**YOUR ASSIGNMENT:**
How many lines of the material below contain the string "from"? Answer with the number and nothing else.

**AVAILABLE RECORDS:**
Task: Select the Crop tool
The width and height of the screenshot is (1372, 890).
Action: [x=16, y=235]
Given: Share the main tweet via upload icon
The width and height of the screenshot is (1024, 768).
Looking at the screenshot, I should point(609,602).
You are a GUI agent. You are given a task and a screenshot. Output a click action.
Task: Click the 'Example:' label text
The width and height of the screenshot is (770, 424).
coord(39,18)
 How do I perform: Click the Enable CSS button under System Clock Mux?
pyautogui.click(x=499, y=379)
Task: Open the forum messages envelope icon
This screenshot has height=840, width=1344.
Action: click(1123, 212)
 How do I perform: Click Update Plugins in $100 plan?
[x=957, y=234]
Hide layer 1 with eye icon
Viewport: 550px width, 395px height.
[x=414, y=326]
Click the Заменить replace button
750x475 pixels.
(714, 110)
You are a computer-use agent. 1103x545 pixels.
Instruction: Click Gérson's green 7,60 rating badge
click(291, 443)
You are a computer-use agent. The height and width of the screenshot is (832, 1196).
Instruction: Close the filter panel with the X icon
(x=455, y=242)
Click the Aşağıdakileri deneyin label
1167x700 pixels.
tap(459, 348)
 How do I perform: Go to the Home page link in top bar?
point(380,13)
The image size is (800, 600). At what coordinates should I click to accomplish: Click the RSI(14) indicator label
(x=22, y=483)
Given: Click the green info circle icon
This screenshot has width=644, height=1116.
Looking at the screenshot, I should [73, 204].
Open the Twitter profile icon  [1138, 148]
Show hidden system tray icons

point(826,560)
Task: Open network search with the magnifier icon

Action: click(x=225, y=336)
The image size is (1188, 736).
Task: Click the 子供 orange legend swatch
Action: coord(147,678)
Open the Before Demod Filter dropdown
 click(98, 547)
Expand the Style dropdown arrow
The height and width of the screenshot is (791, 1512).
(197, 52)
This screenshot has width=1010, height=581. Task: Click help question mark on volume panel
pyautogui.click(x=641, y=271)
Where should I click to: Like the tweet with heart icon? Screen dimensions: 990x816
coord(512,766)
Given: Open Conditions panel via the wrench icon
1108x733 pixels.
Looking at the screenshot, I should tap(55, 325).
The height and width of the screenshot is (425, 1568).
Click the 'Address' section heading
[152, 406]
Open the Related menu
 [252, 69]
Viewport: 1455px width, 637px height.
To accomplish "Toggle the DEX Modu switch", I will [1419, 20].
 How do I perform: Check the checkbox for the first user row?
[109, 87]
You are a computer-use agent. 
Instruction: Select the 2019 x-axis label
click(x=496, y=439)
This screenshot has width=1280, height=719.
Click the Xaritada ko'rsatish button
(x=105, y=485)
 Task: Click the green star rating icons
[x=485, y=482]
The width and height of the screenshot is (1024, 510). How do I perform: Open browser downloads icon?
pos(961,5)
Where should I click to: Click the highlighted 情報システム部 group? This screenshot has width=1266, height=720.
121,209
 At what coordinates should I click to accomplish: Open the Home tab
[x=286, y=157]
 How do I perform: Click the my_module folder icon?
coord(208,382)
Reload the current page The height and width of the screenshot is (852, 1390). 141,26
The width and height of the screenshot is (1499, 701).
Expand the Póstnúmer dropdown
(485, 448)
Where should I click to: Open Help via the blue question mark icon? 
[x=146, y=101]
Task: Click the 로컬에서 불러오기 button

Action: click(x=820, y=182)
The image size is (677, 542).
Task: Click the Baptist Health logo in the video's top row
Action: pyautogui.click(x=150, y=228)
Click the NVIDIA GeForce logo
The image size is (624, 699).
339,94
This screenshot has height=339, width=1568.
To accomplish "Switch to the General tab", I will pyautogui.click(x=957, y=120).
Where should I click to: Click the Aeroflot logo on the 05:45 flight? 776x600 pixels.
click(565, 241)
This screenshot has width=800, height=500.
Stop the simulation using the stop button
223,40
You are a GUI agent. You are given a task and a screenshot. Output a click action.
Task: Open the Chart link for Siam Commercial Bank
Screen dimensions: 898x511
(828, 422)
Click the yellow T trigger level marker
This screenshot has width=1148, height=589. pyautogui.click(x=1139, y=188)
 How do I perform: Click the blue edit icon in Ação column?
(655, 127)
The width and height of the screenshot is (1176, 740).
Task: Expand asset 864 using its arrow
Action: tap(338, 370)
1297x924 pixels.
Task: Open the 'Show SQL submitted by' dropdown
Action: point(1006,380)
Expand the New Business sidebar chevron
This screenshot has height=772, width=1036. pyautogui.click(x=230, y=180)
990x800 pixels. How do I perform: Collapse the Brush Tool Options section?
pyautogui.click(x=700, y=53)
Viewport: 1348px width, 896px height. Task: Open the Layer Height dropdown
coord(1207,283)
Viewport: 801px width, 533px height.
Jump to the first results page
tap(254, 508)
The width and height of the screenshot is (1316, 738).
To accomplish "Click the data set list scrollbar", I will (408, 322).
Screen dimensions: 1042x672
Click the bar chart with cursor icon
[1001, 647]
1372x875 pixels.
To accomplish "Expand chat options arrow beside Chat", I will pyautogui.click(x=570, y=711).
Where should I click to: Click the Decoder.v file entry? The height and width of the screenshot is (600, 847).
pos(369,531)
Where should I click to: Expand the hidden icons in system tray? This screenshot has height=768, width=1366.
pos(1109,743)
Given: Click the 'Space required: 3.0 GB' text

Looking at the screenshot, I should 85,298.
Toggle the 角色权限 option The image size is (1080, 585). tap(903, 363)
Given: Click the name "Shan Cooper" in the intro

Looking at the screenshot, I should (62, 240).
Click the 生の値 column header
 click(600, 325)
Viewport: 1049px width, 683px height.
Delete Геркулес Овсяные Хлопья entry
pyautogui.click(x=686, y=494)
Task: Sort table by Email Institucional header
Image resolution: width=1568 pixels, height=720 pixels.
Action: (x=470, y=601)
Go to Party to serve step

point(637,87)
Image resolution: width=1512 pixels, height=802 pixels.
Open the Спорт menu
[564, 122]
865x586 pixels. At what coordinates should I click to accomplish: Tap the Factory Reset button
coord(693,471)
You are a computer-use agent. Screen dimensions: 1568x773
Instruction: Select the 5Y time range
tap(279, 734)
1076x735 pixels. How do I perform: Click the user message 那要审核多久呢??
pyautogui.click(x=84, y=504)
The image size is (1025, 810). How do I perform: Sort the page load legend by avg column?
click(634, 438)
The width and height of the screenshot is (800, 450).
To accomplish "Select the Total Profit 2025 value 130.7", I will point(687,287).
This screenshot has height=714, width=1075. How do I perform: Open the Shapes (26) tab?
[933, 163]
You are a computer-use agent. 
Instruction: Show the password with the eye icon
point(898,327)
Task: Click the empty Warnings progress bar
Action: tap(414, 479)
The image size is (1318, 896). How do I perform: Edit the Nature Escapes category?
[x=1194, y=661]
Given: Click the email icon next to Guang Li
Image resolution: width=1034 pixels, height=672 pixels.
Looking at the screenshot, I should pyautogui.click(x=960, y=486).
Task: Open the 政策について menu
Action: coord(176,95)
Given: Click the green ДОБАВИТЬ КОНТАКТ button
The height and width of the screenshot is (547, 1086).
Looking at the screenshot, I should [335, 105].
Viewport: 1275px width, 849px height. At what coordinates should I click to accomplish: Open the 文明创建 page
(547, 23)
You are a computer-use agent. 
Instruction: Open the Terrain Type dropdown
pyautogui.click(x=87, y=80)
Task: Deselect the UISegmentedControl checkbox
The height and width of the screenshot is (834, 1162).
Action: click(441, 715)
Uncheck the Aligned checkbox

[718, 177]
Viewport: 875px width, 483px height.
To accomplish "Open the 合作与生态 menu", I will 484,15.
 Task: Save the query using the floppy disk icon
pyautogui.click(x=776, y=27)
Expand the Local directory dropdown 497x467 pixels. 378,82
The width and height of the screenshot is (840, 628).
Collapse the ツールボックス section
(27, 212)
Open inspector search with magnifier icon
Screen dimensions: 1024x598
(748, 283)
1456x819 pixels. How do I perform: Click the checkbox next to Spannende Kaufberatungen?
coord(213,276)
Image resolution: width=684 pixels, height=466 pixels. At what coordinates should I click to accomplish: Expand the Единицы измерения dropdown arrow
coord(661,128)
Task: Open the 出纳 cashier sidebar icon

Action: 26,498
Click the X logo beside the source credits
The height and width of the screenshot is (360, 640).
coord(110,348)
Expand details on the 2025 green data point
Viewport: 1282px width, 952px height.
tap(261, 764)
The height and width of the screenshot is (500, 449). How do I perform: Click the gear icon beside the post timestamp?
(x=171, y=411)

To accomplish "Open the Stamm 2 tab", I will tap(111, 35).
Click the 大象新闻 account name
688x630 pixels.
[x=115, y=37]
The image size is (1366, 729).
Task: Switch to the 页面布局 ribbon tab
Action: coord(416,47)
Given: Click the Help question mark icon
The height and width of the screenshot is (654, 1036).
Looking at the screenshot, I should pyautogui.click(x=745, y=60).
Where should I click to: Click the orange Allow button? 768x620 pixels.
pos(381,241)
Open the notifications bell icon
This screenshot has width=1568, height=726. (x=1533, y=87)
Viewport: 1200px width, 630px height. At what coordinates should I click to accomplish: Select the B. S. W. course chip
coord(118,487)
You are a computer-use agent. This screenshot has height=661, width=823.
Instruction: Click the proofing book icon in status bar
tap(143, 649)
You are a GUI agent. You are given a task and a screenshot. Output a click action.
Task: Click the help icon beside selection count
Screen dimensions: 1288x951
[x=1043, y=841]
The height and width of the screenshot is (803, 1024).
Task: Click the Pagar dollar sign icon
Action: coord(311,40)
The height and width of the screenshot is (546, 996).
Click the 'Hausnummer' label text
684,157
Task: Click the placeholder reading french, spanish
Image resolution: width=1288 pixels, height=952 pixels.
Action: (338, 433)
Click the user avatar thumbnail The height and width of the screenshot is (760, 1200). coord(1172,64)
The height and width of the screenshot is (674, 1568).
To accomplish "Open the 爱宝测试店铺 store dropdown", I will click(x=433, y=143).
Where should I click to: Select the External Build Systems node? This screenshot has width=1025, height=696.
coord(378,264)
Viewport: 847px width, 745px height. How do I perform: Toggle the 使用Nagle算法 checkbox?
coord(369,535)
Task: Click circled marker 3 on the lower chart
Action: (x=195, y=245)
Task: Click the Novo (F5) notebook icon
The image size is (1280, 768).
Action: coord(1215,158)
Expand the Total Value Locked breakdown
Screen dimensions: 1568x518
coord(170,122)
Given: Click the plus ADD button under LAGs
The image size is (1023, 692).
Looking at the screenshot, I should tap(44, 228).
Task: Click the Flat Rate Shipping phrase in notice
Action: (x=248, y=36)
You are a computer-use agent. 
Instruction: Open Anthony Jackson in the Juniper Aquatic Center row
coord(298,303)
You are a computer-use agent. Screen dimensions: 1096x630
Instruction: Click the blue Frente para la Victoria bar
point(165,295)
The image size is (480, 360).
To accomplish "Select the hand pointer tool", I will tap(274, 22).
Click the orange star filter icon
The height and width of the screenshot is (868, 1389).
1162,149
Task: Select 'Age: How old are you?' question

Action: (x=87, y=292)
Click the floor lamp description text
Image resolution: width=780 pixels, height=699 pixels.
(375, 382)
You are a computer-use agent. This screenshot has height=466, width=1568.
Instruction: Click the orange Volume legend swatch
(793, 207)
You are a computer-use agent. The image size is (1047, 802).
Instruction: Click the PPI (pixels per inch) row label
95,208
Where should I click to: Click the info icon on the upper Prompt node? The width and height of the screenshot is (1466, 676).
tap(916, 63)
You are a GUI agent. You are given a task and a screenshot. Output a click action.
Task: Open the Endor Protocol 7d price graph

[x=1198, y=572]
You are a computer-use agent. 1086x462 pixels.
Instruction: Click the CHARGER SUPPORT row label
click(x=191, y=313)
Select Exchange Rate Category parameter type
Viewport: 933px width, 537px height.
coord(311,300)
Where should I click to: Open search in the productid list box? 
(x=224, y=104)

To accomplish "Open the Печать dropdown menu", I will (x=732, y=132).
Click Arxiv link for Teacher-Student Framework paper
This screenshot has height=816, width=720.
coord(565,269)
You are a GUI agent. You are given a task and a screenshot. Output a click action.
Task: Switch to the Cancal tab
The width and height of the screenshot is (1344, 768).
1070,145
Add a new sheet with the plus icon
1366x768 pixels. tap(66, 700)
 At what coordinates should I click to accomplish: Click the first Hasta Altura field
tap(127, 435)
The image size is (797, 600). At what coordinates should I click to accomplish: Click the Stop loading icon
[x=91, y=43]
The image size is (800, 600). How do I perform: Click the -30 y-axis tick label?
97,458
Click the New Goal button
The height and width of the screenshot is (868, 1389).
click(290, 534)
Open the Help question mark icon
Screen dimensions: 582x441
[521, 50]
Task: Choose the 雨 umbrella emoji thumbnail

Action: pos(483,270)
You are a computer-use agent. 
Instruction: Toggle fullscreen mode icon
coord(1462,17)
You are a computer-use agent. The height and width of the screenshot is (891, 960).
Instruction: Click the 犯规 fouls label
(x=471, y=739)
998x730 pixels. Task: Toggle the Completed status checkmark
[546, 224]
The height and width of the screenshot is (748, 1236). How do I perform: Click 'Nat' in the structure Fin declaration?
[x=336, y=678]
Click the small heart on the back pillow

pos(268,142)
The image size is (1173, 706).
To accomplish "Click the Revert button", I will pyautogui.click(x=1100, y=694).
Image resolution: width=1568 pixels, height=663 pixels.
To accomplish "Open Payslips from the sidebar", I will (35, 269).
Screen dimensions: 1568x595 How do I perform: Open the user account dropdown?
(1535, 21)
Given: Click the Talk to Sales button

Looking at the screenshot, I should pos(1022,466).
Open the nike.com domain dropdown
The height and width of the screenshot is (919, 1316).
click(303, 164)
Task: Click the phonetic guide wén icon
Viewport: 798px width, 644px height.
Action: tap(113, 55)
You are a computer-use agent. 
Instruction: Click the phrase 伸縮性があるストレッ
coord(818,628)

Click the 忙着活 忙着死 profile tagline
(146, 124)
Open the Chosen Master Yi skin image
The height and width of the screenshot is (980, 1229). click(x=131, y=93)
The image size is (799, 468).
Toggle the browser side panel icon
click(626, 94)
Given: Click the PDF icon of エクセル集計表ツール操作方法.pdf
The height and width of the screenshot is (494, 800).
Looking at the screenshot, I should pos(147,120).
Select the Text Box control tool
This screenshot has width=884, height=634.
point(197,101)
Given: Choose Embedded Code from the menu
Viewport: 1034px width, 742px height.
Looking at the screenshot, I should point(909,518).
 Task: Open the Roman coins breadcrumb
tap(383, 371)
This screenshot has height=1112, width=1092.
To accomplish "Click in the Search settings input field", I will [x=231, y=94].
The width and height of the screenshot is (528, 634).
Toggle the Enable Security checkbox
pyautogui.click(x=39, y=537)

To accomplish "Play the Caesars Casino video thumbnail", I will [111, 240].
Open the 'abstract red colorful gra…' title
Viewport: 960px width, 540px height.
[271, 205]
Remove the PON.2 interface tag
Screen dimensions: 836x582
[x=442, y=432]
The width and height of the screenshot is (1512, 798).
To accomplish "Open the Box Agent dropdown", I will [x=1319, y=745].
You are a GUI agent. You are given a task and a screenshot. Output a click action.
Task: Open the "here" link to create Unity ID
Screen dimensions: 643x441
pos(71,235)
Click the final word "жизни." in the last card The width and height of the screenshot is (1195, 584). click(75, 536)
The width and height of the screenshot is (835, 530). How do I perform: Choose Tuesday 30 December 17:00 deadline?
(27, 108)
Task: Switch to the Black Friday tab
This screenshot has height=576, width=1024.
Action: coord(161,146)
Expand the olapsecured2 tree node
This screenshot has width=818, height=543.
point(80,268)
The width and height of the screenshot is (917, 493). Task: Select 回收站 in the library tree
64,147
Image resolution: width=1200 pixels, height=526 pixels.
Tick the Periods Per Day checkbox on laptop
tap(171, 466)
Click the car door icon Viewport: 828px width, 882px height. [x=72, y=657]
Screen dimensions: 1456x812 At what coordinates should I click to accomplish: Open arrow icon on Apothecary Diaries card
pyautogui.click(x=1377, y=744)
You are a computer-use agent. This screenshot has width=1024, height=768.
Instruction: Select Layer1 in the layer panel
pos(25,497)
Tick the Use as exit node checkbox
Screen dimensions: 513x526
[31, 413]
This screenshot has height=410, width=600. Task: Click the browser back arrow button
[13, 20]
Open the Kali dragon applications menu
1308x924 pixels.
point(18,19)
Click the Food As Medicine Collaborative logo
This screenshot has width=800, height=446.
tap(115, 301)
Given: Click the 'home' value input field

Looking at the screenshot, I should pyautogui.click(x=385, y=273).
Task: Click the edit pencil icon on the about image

**TASK RESULT:**
2